**WHAT TO PRODUCE**. What is the number of lines in the data holding the word "Second"? Give that number by itself.

**PROVIDED RECORDS**.
—————

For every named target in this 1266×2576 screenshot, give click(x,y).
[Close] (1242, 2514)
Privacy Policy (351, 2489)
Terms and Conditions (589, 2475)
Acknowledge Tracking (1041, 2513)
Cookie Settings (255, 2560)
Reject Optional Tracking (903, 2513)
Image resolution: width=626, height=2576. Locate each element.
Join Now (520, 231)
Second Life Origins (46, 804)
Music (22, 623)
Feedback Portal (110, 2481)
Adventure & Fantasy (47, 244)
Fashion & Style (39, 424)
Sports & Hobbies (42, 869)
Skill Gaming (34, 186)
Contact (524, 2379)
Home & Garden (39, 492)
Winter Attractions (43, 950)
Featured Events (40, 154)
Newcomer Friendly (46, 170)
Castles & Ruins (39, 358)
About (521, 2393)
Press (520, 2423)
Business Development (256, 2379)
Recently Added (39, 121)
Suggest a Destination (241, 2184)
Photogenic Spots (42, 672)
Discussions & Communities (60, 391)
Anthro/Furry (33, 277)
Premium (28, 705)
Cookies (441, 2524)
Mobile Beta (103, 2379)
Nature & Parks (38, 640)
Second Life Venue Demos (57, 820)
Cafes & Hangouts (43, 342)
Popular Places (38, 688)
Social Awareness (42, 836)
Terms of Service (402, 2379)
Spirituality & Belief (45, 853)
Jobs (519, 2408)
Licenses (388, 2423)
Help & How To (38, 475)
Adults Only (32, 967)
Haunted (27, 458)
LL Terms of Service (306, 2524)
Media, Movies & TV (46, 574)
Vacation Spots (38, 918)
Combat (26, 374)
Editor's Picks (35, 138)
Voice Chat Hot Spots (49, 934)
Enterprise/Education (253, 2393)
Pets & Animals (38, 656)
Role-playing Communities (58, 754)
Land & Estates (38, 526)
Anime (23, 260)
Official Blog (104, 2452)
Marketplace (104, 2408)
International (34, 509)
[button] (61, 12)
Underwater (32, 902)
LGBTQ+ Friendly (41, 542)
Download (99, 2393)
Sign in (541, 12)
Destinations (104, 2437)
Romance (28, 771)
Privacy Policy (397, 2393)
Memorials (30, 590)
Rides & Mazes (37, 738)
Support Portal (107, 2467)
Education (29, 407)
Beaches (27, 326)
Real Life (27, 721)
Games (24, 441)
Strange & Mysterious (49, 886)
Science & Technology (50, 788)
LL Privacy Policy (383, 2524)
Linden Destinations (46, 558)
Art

—————

**OUTPUT BELOW**. 2